Two new credit scores will be used if and when you apply for a mortgage backed by Fannie Mae or Freddie Mac in the near future.
On October 24th, 2022, the Federal Housing Finance Agency (FHFA) announced the validation and approval of both “FICO 10 T” and “VantageScore 4.0.”
These new credit scoring models will replace legacy credit scores that the Enterprises have relied upon for almost 20 years.
The FHFA notes that they “improve accuracy” through the capture of new payment histories including rent, utility, and telecom payments.
They also ignore paid off collections, and reduce the impact of unpaid medical debt, meaning credit scores of prospective home buyers might rise.
What Are FICO 10 T and VantageScore 4.0?
In short, FICO 10 T and VantageScore 4.0 are the latest credit score models available.
FICO 10 T is issued by FICO (formerly Fair Isaac), while VantageScore 4.0 is the latest iteration of the credit score model developed jointly by the three main credit bureaus, Equifax, Experian, and TransUnion.

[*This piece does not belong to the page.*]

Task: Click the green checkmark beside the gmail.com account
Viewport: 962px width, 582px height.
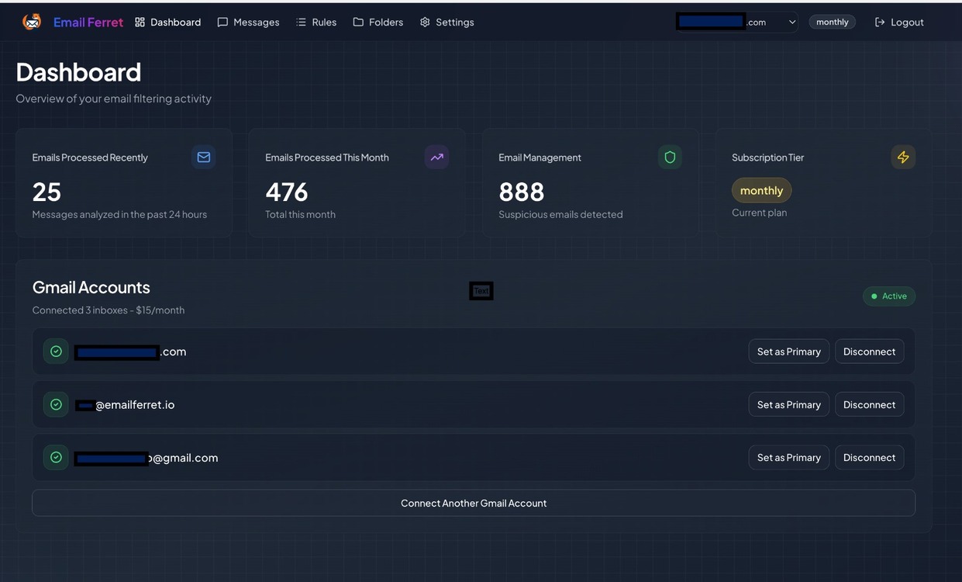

These newer scoring models include payment history for things like rent, utilities, and cell phone payments.
Often, consumers with “thin credit files” don’t have enough history to generate a traditional credit score.
Generally, this is referred to as having fewer than five accounts, typically because the individual doesn’t have credit cards, auto loans, or mortgages on their credit report.
This creates a catch-22 situation where the applicant is unable to get approved for a new loan due to their lack of loan history.
These new credit scoring models address that by including non-traditional credit like rent and utilities, which can also demonstrate a history of on-time payments.
The table above shows how many more consumers will have useable credit scores.
Additionally, they reduce the impact of unpaid medical collections, and ignore paid off collection debt.
That type of debt tends to disproportionately affect Black and Hispanic consumers, making it more difficult for them to qualify for a mortgage.
Those are the potential benefits of using FICO 10 T and VantageScore 4.0, which VantageScore believes could increase annual mortgage production by $1 trillion.
FICO 10 T Credit Scores Will Be Even Higher (or Lower)
While it’s mostly good news that mortgage lenders will begin using more updated credit scoring models, there is a caveat.
If you already had a good credit score under the old scoring models, it will likely be even higher via the new models.
In other words, you’ll get rewarded even more for good credit habits via the new models.
But if you had poor credit under the old models, your scores may drop even more under the new models.
Per Experian, things like missed payments, outstanding credit card debt, and even personal loans can hurt credit scores more under new models like FICO 10 T.
So not all folks will see improvement here, despite the mostly positive changes.
All the more reason to manage your credit better, whether it’s paying off balances more aggressively, avoiding late payments, and applying for new credit sparingly.
Additionally, you’ll still be able to use things like Experian Boost to potentially raise your credit scores.
FICO 10 T and VantageScore 4.0 also use trended data (that’s what the T stands for), which looks at a consumer’s credit behavior over time, instead of simply a snapshot in time.
This means credit bureaus can go back 24 months to see how you manage your credit card debt, and determine whether you’re a “transactor” who pays it off in full, or a revolver who carries a balance.
They can also see if you are lowering these balances over time, or increasing them.
You want to be the consumer who pays your revolving balances in full each month to generate a higher credit score.
A Tri-Merge Credit Report Will No Longer Be Required to Get a Mortgage
The FHFA also announced that a tri-merge credit report will no longer be required to obtain a home loan backed by Fannie Mae or Freddie Mac.
Instead, a bi-merge credit report will be required, one that is backed by just two of three major credit reporting agencies.
In other words, a credit report that incorporates data from just TransUnion and Experian, or just Experian and Equifax.
Currently, you generally need a tri-merge report with three credit scores, and mortgage lender uses the mid-score as the qualifying score.
If only two reports and scores are used, my assumption is the lower of the two scores would still be used for qualifying.
Either way, the FHFA believes this could reduce costs and “encourage innovation,” though I don’t know if savings will be substantial for consumers.
It should be noted that these changes will take time to implement, and likely won’t happen overnight.
Additionally, mortgage lenders will be required to deliver loans with both types of scores when available.
It’s not clear if that means one VantageScore and one FICO score, or two of both.
But hopefully if and when the changes are incorporated, credit becomes less of a roadblock to homeownership.